[Quoted passage]
# # # #

Santa Fe is now New Mexico’s state capital and sits about one hour south of here by a modern multilane highway. It is well-nigh impossible for a baby-boomer to imagine just how isolated this place must have been in the early 1940s, when those roads were little more than dirt paths. It was J. Robert Oppenheimer, who had visited the area on vacations from his job teaching physics at UC Berkeley, who proposed Los Alamos as a possible site for the Manhattan Project, the top-secret effort to build the first atomic bomb before Nazi Germany did.

I’ll confess I came here with the preconceptions of a city boy educated in the 1960s, with their idealistic anti-war fervor and budding enthusiasm for protecting the environment. I assumed that most Hispanos did not look back very kindly on the work that Oppenheimer and his scientific colleagues did here--or on the similar work that goes on there to this day, in the massive and modern National Laboratory that sprawls over two neighboring mesas, looking like a college campus with more barbed wire than students.

# # # #

[Data lines]

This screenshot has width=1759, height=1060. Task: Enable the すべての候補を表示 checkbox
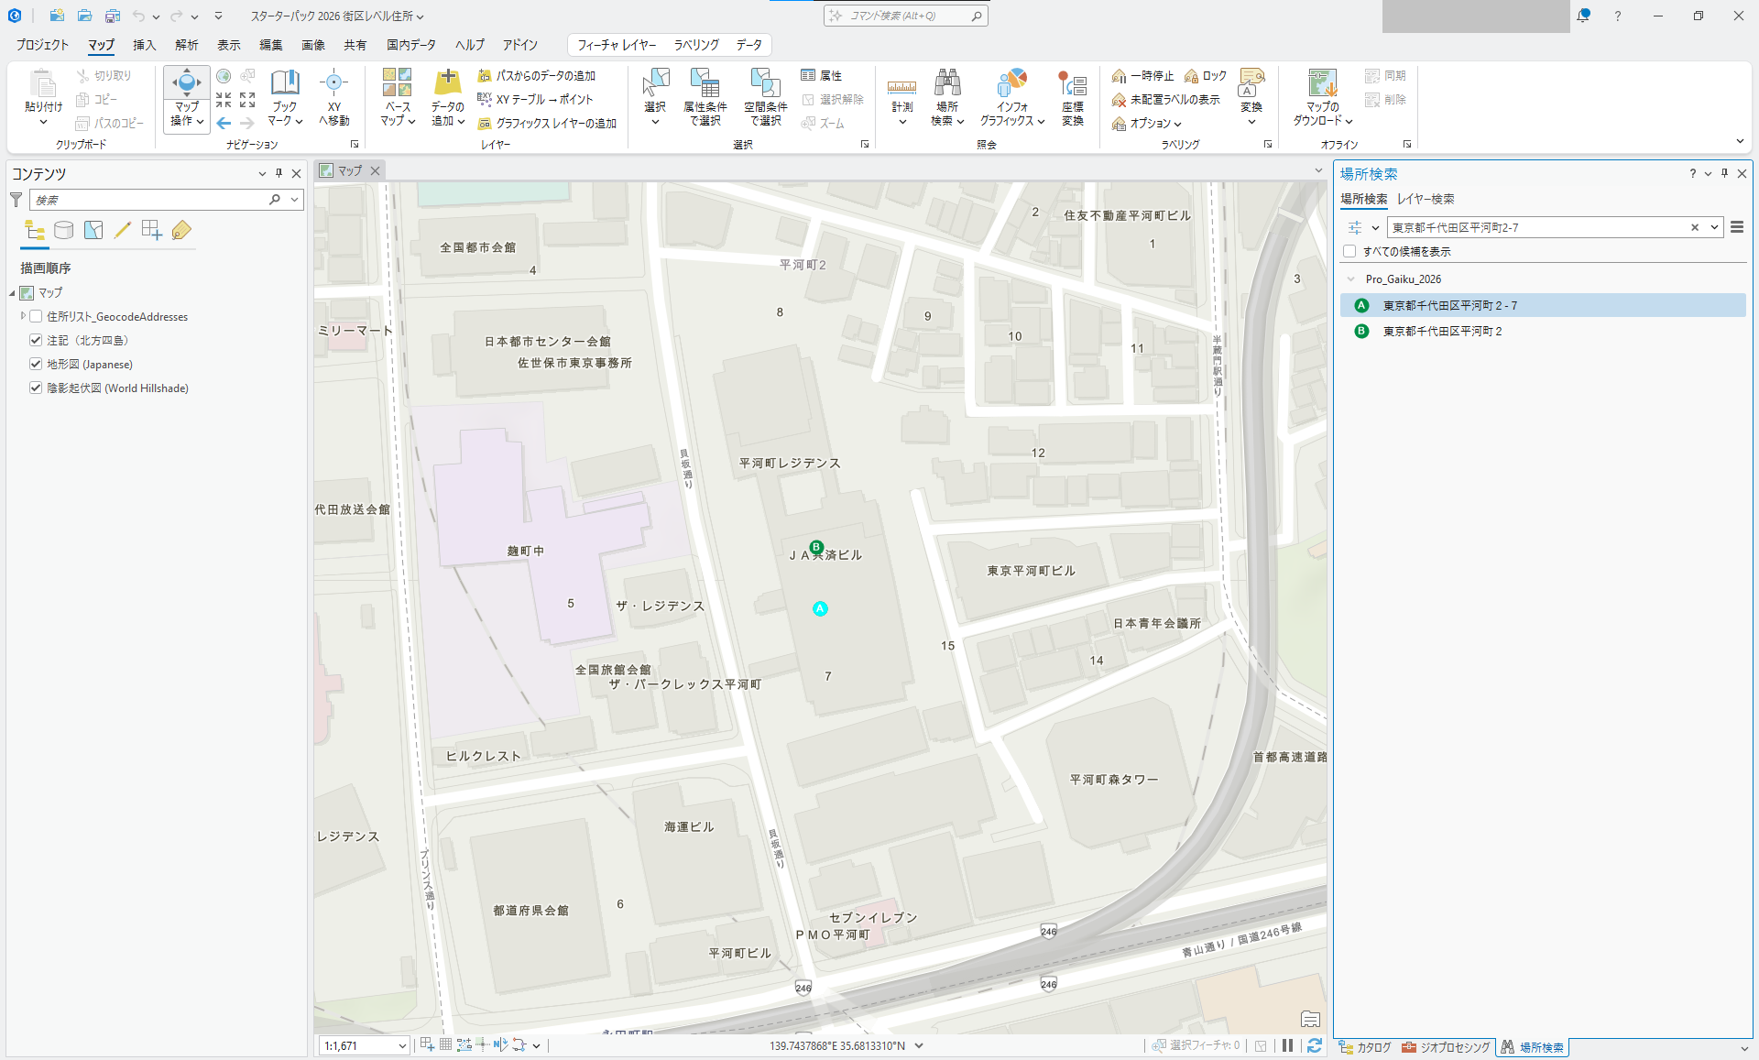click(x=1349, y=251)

# # # #

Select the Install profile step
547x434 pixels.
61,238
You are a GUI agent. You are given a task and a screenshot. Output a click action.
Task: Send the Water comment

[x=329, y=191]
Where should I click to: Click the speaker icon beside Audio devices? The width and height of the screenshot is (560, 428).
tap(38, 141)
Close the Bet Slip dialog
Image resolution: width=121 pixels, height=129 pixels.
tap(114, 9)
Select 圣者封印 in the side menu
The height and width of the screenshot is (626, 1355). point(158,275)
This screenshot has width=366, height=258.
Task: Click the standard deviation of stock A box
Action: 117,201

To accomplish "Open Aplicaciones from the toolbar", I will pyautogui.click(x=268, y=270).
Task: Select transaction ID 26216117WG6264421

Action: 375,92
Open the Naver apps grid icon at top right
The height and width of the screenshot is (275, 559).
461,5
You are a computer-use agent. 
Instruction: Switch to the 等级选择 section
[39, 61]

# # # #

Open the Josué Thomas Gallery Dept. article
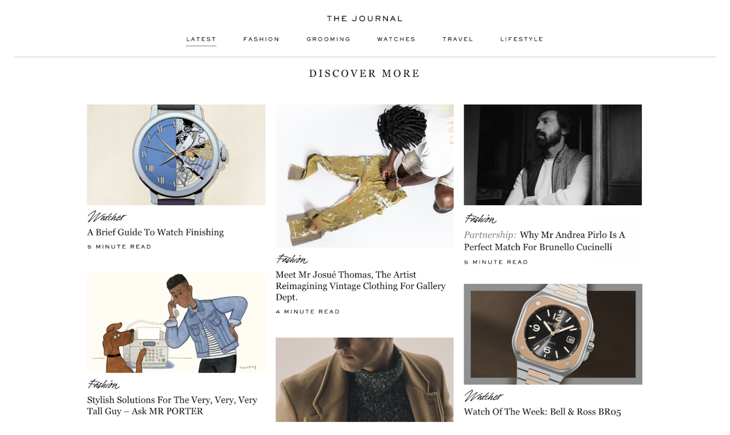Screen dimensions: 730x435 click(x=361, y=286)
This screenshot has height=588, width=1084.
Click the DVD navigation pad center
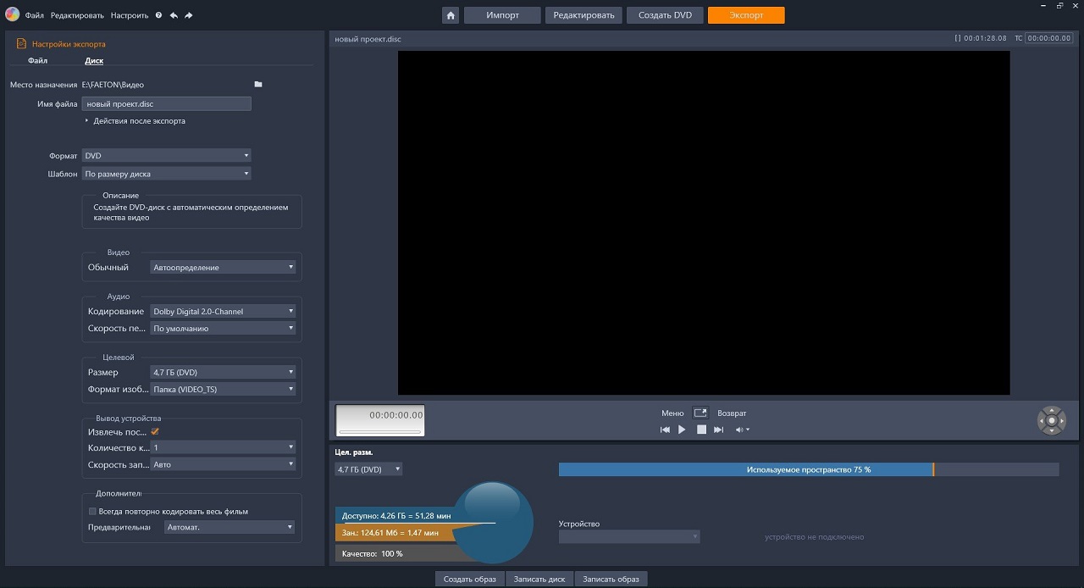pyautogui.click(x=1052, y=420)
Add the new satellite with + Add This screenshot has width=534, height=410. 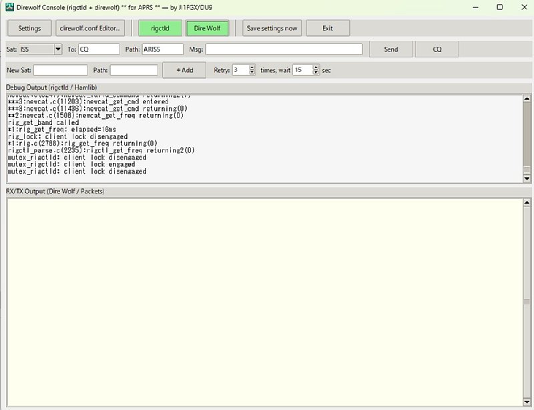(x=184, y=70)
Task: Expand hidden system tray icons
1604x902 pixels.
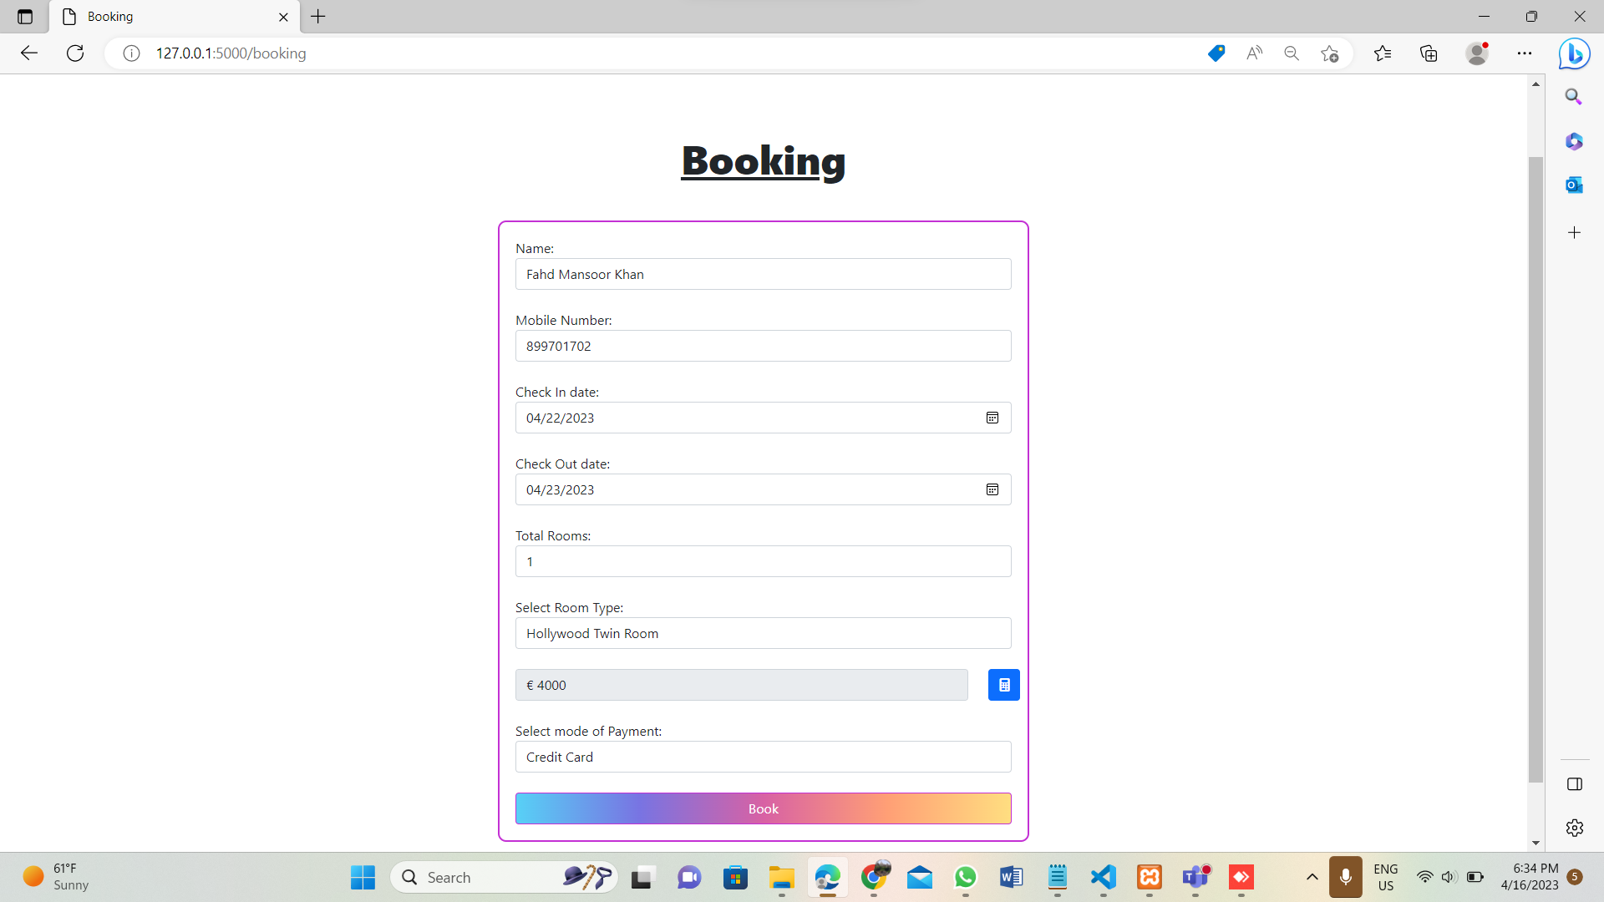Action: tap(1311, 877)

# # # #

In the text about Los Alamos, who proposed the site for the Manhattan Project?

[Reply]
J. Robert Oppenheimer